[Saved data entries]
────
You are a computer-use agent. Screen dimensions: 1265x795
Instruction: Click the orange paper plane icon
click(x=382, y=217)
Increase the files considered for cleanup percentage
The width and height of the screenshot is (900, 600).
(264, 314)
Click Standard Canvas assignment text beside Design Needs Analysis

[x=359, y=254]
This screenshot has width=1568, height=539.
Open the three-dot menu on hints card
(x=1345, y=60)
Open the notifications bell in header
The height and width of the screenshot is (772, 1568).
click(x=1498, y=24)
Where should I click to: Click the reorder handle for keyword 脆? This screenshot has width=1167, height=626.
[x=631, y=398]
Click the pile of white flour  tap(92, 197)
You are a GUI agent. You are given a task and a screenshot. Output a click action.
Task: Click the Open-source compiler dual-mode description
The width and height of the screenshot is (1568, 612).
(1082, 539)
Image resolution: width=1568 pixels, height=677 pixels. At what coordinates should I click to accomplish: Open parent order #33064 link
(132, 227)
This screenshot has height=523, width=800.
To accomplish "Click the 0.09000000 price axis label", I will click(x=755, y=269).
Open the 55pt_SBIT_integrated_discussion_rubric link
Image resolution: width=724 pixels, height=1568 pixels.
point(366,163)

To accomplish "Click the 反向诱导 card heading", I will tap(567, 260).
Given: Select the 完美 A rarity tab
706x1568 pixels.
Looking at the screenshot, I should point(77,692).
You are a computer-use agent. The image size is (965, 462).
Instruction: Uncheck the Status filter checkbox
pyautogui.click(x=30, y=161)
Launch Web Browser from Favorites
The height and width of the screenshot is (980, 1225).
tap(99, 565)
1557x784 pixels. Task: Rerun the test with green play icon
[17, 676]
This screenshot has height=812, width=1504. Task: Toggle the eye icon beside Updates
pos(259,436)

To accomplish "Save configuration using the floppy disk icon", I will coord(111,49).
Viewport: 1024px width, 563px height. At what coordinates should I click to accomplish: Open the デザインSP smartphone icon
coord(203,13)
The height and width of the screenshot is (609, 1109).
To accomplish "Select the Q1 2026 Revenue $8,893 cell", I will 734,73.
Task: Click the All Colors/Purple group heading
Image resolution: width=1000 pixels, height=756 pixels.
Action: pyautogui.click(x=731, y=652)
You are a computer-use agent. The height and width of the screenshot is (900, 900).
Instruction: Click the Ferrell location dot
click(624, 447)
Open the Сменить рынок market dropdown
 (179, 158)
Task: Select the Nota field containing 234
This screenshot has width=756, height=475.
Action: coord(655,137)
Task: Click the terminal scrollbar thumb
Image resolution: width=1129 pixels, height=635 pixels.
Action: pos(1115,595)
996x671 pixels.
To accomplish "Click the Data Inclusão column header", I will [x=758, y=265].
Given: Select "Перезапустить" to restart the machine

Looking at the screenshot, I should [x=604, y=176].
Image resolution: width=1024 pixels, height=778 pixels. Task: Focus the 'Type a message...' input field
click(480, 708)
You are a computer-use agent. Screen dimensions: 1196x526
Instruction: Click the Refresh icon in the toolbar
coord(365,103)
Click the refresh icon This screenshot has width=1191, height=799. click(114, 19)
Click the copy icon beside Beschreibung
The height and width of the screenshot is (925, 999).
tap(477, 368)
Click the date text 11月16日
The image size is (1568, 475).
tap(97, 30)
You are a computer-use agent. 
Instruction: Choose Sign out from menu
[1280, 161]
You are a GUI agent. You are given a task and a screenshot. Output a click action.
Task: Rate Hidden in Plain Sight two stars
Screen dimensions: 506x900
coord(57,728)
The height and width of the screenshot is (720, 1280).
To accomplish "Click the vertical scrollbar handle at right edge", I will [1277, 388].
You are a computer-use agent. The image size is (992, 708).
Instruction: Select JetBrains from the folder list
────
* ACTION ITEM: Would you count the lines in the data that include the word "header" and reply with only the number?

* RESPONSE TO THE TASK: 2